- [EXERCISE GOAL] Reproduce exactly, from the data that follows, the line with "This screenshot has width=522, height=692.", the line with "Open the edit icon on Task6 card", and every line that lies between them.

= Beginning of Section =

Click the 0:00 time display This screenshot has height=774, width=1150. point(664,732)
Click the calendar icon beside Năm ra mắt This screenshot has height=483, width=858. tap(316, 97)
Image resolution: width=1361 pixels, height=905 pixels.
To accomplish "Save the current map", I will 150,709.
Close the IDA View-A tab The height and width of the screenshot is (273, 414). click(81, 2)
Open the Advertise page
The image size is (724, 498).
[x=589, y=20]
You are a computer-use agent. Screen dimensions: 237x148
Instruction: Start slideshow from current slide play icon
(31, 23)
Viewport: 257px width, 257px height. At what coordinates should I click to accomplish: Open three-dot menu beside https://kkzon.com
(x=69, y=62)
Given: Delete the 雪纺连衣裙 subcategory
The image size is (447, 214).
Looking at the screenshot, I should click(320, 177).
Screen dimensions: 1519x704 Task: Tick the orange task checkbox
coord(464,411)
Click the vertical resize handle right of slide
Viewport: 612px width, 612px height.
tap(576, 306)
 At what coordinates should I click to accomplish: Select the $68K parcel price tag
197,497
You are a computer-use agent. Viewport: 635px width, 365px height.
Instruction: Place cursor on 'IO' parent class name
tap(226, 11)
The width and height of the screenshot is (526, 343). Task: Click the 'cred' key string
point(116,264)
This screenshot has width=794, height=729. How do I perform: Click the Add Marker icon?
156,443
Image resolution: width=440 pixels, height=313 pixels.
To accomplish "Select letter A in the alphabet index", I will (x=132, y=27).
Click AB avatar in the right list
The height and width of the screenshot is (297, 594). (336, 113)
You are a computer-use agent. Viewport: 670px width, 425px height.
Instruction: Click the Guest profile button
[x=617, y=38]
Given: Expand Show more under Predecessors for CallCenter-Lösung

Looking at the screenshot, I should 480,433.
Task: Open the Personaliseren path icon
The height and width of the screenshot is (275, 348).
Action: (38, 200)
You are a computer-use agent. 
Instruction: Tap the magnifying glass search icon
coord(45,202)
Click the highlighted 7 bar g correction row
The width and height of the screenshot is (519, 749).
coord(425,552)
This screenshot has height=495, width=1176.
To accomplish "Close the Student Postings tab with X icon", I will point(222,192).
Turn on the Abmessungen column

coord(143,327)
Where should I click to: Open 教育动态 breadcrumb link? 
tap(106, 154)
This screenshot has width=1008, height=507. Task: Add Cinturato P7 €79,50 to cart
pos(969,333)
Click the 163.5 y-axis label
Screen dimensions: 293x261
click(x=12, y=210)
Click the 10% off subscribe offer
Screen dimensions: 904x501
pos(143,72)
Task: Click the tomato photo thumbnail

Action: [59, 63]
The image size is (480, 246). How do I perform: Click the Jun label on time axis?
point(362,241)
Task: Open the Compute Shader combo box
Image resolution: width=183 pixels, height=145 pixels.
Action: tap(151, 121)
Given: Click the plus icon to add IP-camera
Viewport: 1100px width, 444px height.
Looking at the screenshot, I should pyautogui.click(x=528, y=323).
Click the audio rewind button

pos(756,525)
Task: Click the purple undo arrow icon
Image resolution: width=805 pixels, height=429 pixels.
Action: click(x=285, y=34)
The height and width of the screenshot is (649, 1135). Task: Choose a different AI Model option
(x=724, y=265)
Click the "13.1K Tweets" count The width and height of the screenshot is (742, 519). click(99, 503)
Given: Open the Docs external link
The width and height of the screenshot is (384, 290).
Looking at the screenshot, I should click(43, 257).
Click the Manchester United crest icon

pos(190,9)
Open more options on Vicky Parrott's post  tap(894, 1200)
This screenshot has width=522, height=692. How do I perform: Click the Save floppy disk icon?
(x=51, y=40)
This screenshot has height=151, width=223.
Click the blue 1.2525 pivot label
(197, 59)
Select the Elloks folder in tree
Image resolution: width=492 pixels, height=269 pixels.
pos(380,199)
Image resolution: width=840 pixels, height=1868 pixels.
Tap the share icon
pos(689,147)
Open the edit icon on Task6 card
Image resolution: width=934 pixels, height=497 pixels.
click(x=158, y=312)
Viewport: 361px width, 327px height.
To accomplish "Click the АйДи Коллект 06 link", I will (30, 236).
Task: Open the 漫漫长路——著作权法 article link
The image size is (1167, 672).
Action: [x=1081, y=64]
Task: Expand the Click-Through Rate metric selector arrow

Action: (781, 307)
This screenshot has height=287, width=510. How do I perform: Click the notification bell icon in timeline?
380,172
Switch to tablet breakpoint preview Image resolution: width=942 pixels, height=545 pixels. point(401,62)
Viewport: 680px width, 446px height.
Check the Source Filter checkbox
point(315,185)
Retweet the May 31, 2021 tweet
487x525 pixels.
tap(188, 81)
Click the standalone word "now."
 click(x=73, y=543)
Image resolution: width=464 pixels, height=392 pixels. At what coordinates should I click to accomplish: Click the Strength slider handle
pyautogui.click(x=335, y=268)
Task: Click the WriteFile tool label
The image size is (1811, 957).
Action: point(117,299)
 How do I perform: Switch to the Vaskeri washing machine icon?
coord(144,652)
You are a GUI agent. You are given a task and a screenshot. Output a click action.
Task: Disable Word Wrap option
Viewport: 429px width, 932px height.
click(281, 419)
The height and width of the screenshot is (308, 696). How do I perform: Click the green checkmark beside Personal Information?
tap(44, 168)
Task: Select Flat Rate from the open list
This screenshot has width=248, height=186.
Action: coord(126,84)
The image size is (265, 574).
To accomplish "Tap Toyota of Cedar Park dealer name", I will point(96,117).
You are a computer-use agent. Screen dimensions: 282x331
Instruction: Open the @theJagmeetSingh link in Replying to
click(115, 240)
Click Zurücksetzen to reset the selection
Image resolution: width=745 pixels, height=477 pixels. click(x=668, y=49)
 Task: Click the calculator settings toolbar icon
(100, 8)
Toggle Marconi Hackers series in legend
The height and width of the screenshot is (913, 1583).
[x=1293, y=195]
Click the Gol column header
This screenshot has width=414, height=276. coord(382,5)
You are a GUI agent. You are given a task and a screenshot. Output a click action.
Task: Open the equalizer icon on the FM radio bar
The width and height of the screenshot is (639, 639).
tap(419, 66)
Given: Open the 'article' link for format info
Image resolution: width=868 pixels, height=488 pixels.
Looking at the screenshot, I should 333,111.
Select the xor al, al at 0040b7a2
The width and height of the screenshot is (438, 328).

= End of Section =

- [ANSWER TO THIS TASK]
This screenshot has width=522, height=692. How do I perform: Click the Save floppy disk icon?
(x=51, y=40)
This screenshot has height=151, width=223.
Click the blue 1.2525 pivot label
(197, 59)
Select the Elloks folder in tree
Image resolution: width=492 pixels, height=269 pixels.
pos(380,199)
Image resolution: width=840 pixels, height=1868 pixels.
Tap the share icon
pos(689,147)
Open the edit icon on Task6 card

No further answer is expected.